The platform also lets command centers integrate data from closed-circuit television (CCTV) cameras and other local government systems, giving dispatchers real-time situational awareness during emergencies.

“This is how emergency response works in developed countries,” Ms. Villacisneros said. “We brought that same capability to the Philippines.”

She said the integrated digital backbone has improved coordination across agencies, enabling faster decision-making and clearer lines of responsibility during crises.

BRIDGING THE GAP
While call-taking and dispatch have improved, Ms. Villacisneros said one challenge remained: maintaining visibility and coordination once responders are deployed.

“There’s a point where the call taker no longer knows what’s happening on the ground,” she said.

To address this, NGA 911 Philippines recently  launched the Unified Platform for Communications and Dispatch (UPCAD), an upgraded system that will be integrated into national 911 services.
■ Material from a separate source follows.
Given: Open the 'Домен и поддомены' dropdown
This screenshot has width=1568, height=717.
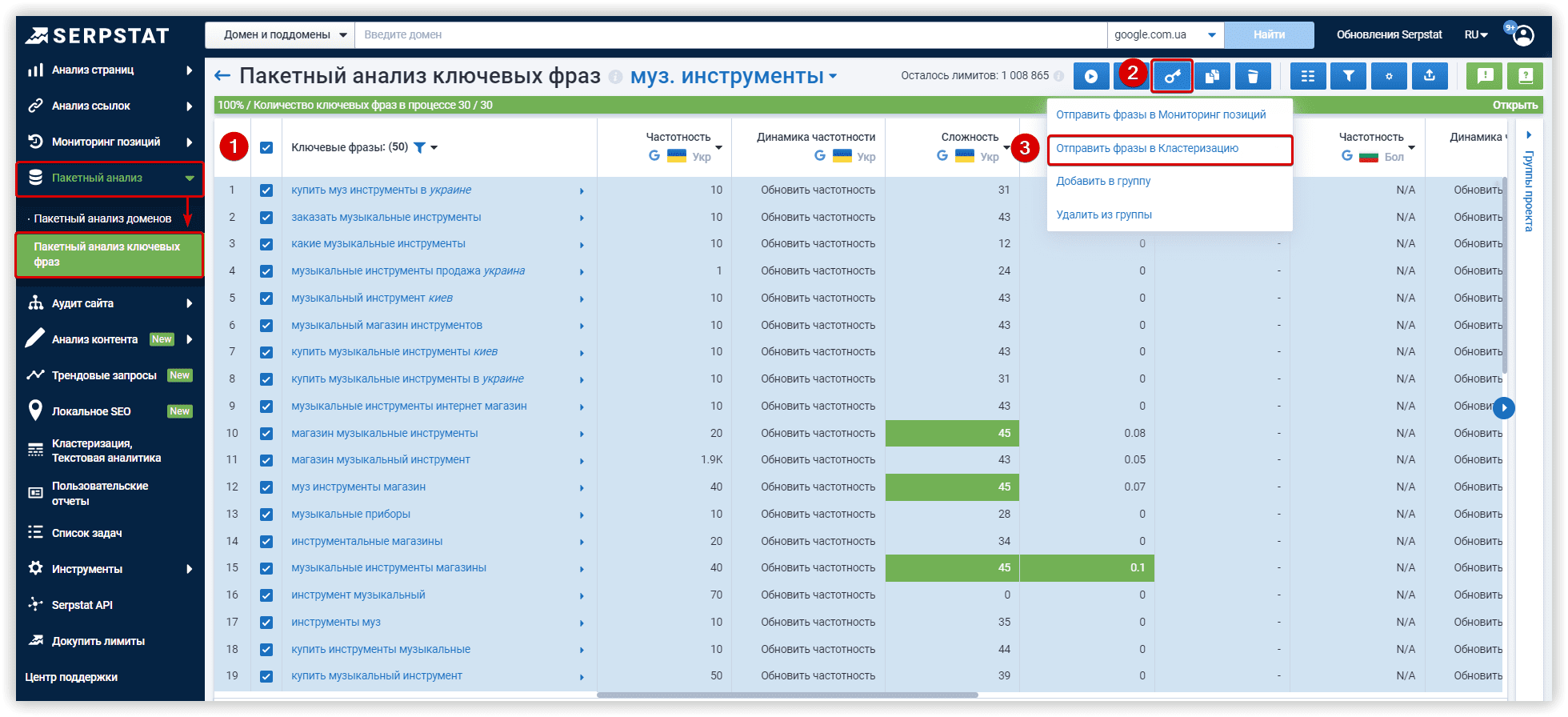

UPCAD is designed to strengthen real-time communication between call takers, dispatchers and first responders operating in high-risk environments.

“UPCAD allows us to bridge that gap,” Ms. Villacisneros said.

The system is being rolled out with support from PLDT Inc. and ePLDT Inc., which provide network infrastructure and cloud hosting for the Unified 911 System. It is also backed by French software firm Streamwide S.A., which develops mission-critical communication platforms, and RugGear, a maker of rugged communication devices for emergency and industrial use.

Streamwide’s Team on the Run app enables secure, fast coordination beyond traditional handheld radios, letting responders share voice, data and situational updates in real time.

Ms. Villacisneros said the Philippine experience shows that a developing country could operate an emergency response system on par with those in advanced economies.

Since the system’s launch, she said NGA 911 has received inquiries from public safety agencies across the region seeking to understand how the platform was implemented.

“They are looking at what the Philippines has built and how it was implemented,” she said.

Vietnam’s police, Indonesia’s national security sector and the Royal Thai Police have all expressed interest in benchmarking the Philippine system. Beyond Southeast Asia, agencies in Qatar, the Maldives, Mexico, Brazil and Canada have also reached out to study the technology and operating model.

“The goal from the beginning was to make the Philippines a model for public safety,” Ms. Villacisneros said. “Now, other countries are following.”